The council reported an underlying forecast overspend of £16.7m in its revenue finance report to cabinet, published last month. However, auditor KPMG said its analysis “suggests that the underlying forecast overspend is £59.6m and not £16.7m as reported to cabinet.”
While there is no suggestion Northamptonshire failed to balance its budget, KPMG criticised the county council for a culture of inaccuracy and opacity in relation to its unclear financial reporting, going back a number of years.
In KPMG’s interim report, which will go before members of the county council’s audit committee on Thursday, the auditor said: “It is more important than ever that those charged with governance are able to make properly-informed decisions based on clear and robust information. It is unclear how the finance reports currently provided to cabinet fulfil this function.”
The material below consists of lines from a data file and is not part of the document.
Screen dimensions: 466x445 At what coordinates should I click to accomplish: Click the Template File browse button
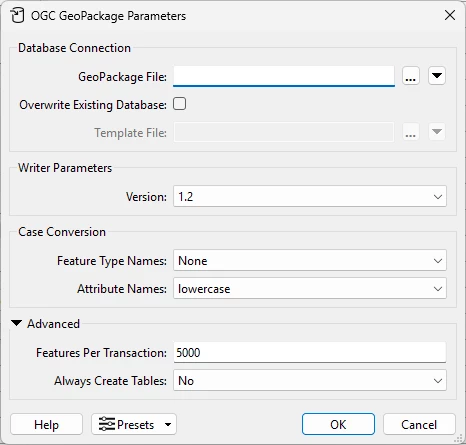pos(411,132)
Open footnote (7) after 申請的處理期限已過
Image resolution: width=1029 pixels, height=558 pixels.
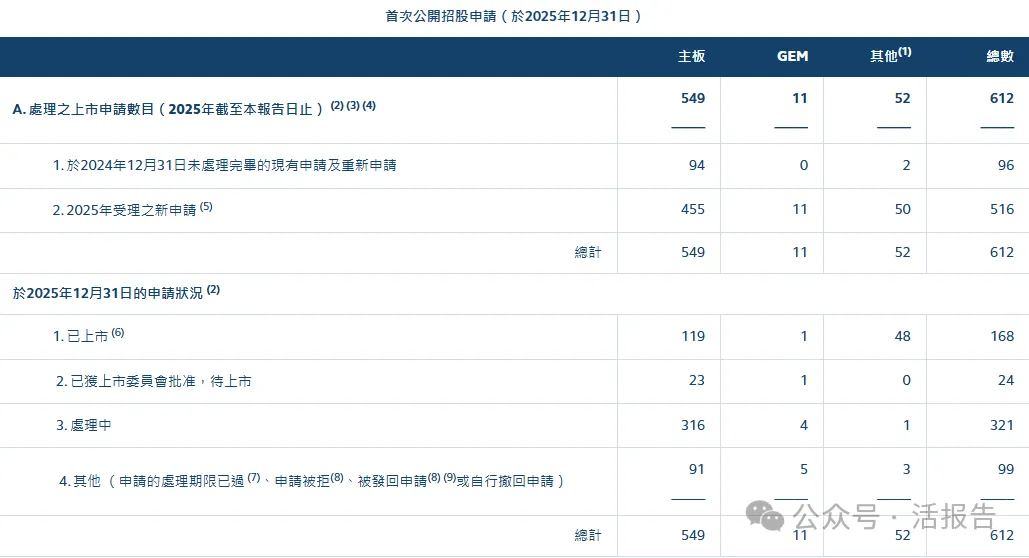[x=254, y=478]
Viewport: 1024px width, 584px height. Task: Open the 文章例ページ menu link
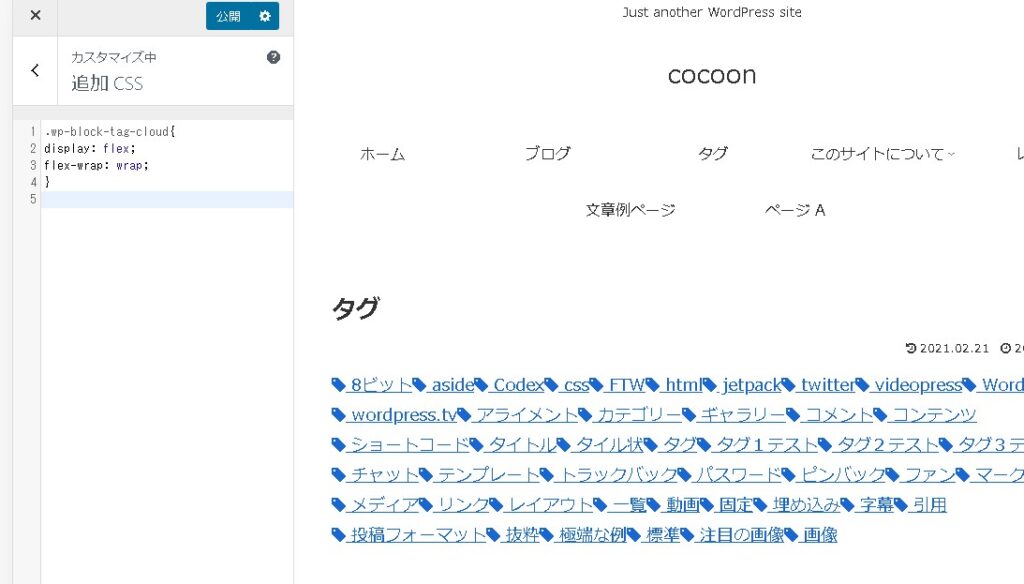coord(630,210)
In reviewing financial reports submitted to cabinet in 2017-18, the auditor found they were “unclear and lack details”, describing the narrative as “often vague and written in dense management speak”.
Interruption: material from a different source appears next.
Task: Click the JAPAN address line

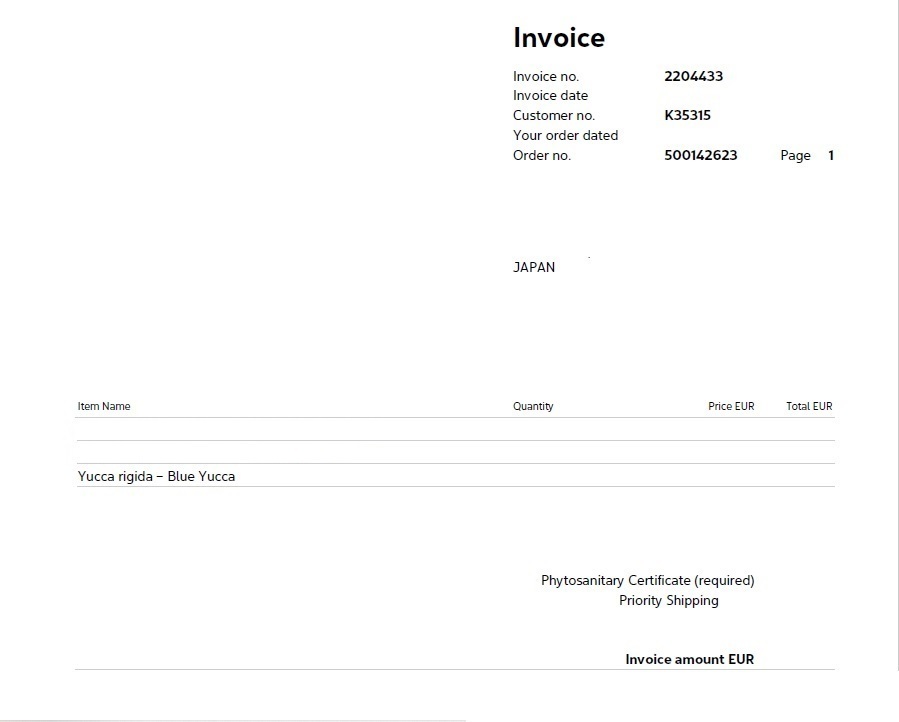Action: (534, 267)
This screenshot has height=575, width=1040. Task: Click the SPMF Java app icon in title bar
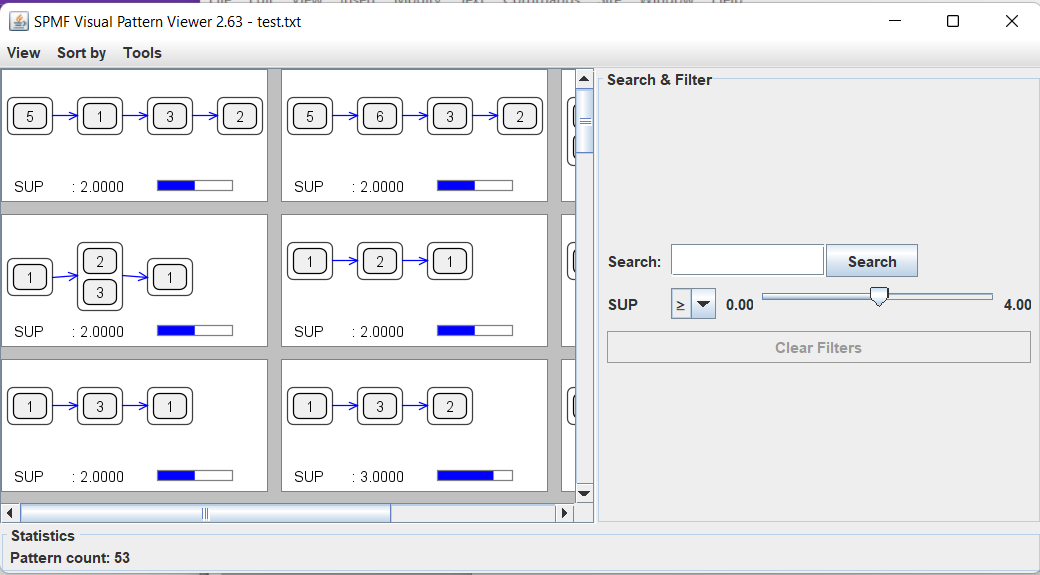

While acting leader in March Matthew Golby (Con) said in March the council would “effectively exhaust” its general and earmarked reserves to meet the statutory requirement of balancing the budget. The forecast overspend of £16.7m was to be paid using the council’s total reserves of £16.9m, he said.
Yet the interim report said the council did not report other “one-off” financial measures made to balance the books for the year. These included the use of capital receipts, section 106 funds, and other “one-off managed savings and interventions”, KPMG said.
According to the interim report: “In order to achieve a ‘balanced outturn’ for 2017-18, the authority has again placed significant reliance on one-off measures… Taken together, this means that the underlying year-end position is an overspend of £59.6m.”
A Northamptonshire CC spokesman said: “KPMG are commissioned as our auditors to carry out robust and impartial analysis of our finances and governance on an ongoing basis. Their reports, as well as the findings of the government’s best value inspection, have helped to inform our improvement programme to address previously-highlighted issues with the council’s financial management and governance.
“Among the improvements already implemented, a new review process for expenditure has been introduced and all spend above £1,000 must now be approved by the chief executive approval panel to ensure that the expenditure is necessary, delivers best value for money and helps to achieve the council’s objectives.
“The government-appointed commissioners are now working with us to continue to improve our finance and governance processes to ensure they are as robust and transparent as possible.”
Meanwhile, it has emerged in KPMG’s report that an investigation into whether the county council used ringfenced public health grant funding to prop up other services relates to £16m spending - £6m more than was previously estimated - and £3m of that was spent in 2017-18.
LGC previously reported how this is being investigated by Public Health England. KPMG’s report said: “We will request regular updates on this and consider the impact this may have on the authority’s reported financial statements.”
This story was updated at 14.16 on 22 May to include the comment from Northamptonshire CC.